Description of the task: Copy word for word the lines of the material from the one containing "At what coordinates should I click to accomplish: Pick" through the one containing "pos(750,151)", including both of those lines.

Data for locating visible targets:
---

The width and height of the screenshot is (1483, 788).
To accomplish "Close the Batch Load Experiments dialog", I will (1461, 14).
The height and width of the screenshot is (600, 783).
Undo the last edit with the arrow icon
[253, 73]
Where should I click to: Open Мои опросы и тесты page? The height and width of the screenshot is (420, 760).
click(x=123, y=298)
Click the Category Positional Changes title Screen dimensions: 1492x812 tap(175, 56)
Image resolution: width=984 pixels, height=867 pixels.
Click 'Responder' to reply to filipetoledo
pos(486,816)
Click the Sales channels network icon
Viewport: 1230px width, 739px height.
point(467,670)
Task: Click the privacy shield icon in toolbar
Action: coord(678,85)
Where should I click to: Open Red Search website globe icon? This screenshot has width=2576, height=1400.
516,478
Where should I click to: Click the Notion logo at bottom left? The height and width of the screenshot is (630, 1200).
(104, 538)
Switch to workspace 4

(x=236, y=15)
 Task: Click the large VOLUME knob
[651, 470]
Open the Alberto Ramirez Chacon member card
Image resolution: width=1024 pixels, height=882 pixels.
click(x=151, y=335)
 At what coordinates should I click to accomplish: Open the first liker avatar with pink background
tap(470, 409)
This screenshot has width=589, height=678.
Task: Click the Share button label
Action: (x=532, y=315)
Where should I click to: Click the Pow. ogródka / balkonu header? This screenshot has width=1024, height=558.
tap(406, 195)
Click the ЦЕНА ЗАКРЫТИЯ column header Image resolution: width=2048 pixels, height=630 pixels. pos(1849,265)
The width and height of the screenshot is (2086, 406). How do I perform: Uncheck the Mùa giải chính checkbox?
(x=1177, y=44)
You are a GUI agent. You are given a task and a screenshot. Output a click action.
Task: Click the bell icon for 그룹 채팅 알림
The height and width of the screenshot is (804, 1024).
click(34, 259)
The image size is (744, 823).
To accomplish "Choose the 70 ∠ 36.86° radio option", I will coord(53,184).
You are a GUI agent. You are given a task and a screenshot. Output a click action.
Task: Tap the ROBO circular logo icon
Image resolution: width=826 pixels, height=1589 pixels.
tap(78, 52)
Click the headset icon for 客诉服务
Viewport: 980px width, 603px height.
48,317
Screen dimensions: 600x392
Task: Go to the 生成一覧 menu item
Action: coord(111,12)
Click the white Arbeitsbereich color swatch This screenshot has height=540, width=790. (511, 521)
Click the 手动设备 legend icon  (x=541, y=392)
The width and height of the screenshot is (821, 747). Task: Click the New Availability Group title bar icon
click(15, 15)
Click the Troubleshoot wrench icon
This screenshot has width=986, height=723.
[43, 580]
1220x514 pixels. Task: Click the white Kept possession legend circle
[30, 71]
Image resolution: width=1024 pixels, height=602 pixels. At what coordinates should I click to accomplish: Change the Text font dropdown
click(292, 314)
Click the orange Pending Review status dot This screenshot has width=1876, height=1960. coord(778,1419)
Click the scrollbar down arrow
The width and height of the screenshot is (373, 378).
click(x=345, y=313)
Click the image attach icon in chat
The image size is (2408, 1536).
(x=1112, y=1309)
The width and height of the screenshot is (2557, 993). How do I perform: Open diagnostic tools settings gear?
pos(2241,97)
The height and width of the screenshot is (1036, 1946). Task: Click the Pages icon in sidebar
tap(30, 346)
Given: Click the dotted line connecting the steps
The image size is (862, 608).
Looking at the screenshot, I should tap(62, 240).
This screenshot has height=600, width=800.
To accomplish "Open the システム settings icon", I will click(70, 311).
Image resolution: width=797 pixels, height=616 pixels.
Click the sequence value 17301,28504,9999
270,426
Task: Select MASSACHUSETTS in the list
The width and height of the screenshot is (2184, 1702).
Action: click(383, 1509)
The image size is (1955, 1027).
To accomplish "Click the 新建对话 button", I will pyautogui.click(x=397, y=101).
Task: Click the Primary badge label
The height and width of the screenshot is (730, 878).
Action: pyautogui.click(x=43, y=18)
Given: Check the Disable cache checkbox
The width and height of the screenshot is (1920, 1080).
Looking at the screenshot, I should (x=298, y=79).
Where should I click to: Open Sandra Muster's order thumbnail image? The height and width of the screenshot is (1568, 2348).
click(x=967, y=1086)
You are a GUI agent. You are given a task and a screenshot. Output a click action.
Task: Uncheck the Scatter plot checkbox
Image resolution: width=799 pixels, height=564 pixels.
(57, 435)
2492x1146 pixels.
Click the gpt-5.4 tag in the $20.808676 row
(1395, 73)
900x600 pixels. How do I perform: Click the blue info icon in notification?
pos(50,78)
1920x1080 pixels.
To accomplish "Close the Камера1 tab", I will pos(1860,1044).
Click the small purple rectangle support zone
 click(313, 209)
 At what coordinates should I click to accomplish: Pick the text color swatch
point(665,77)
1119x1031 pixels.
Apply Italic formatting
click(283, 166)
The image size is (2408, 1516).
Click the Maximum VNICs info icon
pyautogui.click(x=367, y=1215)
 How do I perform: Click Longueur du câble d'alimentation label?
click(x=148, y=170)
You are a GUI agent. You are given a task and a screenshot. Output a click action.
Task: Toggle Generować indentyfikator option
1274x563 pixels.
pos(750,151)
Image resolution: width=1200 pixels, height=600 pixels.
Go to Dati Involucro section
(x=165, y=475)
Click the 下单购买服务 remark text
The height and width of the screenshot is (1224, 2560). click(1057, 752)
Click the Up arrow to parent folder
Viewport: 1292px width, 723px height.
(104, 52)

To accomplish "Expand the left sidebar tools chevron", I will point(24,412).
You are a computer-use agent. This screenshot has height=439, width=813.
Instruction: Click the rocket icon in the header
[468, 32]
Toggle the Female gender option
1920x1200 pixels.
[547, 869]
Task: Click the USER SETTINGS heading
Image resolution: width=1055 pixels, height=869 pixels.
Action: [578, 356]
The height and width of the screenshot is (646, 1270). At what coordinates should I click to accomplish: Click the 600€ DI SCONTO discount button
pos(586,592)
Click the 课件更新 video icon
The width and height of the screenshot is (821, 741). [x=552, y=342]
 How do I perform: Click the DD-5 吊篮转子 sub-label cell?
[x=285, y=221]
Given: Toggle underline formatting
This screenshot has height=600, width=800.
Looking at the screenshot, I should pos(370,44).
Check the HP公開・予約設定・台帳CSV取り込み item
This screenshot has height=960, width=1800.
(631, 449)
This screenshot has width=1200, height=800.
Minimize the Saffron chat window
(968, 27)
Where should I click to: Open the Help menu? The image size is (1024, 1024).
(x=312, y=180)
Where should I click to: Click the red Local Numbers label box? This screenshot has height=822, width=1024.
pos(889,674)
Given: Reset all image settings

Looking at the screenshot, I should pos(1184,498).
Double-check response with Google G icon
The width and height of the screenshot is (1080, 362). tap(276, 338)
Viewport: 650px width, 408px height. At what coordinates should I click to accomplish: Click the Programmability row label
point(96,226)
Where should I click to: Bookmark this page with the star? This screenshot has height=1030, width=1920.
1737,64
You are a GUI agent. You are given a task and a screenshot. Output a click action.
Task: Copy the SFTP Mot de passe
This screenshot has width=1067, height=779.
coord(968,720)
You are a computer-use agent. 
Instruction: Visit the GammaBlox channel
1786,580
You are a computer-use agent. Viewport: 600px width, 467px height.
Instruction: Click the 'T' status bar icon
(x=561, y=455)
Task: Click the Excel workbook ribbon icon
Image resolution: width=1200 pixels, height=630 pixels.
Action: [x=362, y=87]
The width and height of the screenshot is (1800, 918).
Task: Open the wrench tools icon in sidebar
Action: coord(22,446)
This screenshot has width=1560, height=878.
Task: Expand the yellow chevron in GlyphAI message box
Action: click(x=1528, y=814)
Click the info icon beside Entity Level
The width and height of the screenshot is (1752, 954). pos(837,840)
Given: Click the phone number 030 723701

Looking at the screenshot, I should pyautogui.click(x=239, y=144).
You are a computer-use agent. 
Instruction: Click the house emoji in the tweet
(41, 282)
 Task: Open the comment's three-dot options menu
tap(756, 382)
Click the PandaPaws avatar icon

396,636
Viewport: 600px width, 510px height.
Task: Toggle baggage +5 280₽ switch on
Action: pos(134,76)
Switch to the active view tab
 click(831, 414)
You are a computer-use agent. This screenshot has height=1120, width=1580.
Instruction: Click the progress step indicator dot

---

Task output:
 At what coordinates should I click to accomplish: Pick the text color swatch
point(665,77)
1119x1031 pixels.
Apply Italic formatting
click(283, 166)
The image size is (2408, 1516).
Click the Maximum VNICs info icon
pyautogui.click(x=367, y=1215)
 How do I perform: Click Longueur du câble d'alimentation label?
click(x=148, y=170)
You are a GUI agent. You are given a task and a screenshot. Output a click action.
Task: Toggle Generować indentyfikator option
1274x563 pixels.
pos(750,151)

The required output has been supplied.